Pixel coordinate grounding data
>>
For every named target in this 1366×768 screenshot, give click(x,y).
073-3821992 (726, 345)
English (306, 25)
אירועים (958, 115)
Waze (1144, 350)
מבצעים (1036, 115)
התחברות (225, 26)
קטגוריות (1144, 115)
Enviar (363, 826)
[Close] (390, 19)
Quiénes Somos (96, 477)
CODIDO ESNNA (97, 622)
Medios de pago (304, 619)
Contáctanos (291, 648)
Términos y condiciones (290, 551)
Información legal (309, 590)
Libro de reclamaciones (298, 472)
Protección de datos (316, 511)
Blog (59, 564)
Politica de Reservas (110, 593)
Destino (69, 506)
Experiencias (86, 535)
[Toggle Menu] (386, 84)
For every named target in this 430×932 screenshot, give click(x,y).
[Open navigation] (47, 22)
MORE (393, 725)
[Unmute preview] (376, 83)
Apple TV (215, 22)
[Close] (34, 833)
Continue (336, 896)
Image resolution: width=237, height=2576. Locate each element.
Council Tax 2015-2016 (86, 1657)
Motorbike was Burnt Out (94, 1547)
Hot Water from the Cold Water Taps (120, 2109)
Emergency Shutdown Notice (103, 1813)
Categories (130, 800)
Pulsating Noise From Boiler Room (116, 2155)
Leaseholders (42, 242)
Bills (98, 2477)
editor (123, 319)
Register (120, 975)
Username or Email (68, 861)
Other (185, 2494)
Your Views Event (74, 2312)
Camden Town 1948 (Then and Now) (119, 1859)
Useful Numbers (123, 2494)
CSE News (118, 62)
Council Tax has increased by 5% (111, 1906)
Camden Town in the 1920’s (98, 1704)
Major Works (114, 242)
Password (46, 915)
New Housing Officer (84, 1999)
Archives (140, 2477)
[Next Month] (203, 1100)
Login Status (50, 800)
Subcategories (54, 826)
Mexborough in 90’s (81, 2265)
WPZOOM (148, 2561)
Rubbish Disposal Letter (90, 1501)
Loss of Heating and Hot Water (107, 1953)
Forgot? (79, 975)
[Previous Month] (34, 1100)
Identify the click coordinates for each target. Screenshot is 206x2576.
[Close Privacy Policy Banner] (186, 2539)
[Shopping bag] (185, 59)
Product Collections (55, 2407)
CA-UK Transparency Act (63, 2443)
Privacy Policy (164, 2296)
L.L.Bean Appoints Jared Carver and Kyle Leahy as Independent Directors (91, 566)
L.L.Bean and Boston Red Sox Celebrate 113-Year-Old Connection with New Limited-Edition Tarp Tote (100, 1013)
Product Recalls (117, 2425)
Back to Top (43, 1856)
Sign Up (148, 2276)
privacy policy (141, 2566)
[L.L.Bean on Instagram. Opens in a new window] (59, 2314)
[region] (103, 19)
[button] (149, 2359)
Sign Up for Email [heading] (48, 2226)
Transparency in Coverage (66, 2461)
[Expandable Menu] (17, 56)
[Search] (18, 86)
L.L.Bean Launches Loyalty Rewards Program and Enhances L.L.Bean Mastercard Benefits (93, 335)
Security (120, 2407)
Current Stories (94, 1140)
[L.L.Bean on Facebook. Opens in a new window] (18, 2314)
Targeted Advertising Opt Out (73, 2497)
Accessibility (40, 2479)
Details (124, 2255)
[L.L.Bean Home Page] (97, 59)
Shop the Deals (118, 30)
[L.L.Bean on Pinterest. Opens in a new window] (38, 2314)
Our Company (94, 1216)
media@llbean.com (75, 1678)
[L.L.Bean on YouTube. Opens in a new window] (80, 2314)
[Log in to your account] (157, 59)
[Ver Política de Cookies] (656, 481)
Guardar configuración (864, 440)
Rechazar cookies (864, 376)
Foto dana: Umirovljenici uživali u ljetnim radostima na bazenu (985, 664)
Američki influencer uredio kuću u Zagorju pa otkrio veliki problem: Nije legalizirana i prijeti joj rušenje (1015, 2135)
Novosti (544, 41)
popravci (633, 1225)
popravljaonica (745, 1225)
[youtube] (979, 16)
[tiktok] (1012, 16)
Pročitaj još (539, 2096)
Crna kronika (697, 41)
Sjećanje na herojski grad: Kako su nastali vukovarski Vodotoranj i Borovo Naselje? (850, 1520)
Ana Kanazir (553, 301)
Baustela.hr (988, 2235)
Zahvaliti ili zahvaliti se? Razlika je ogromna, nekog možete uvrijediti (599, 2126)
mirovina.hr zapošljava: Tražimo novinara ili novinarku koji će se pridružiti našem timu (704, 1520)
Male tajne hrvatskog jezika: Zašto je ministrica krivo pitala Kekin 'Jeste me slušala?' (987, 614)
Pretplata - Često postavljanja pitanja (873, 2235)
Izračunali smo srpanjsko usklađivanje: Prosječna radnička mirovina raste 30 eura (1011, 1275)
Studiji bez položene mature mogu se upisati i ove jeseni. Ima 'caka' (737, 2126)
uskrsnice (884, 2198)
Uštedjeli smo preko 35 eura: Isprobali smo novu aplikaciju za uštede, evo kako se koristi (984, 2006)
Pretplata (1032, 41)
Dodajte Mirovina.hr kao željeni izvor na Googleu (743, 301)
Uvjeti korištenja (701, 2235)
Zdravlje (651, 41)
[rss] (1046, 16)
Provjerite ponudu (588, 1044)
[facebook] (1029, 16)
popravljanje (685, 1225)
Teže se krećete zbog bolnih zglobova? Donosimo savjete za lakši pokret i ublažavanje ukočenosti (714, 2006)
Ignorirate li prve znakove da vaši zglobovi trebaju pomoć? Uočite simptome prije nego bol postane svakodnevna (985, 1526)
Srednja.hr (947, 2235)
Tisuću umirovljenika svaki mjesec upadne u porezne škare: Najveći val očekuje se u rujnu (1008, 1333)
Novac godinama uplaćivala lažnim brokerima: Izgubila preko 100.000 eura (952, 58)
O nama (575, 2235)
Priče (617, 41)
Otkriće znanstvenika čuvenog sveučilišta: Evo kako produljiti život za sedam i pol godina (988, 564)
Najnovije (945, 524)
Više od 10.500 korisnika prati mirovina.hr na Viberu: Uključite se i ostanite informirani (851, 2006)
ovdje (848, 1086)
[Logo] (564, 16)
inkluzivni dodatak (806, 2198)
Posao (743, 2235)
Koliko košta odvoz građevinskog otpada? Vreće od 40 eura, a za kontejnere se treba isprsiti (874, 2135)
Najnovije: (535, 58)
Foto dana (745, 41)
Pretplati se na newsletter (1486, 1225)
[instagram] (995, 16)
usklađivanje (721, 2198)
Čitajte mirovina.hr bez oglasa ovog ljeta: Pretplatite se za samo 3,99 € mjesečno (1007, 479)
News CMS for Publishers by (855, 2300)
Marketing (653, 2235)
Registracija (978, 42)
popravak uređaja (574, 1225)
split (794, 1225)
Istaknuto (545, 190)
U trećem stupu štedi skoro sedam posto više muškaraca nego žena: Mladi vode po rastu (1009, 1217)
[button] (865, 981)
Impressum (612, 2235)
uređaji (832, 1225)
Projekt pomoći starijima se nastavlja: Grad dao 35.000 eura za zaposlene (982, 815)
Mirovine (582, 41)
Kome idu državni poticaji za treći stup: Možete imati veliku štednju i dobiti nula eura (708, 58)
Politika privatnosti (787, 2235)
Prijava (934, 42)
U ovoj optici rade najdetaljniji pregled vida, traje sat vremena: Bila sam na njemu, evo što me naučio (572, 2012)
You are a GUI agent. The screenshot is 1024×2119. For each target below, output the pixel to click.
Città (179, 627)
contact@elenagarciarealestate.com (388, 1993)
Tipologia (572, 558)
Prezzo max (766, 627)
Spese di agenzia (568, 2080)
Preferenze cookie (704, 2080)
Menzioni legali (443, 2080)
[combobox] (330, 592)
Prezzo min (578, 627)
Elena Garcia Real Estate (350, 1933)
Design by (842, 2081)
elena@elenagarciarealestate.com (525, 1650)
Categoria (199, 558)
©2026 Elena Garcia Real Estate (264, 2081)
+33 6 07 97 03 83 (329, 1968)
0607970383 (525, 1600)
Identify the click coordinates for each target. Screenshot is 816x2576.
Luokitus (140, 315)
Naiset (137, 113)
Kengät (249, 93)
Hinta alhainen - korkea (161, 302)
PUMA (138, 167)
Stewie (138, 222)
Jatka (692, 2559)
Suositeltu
<<
Task description.
Pick out every line above that holds the word "preko" and copy it.

Response.
Uštedjeli smo preko 35 eura: Isprobali smo novu aplikaciju za uštede, evo kako se koristi (984, 2006)
Novac godinama uplaćivala lažnim brokerima: Izgubila preko 100.000 eura (952, 58)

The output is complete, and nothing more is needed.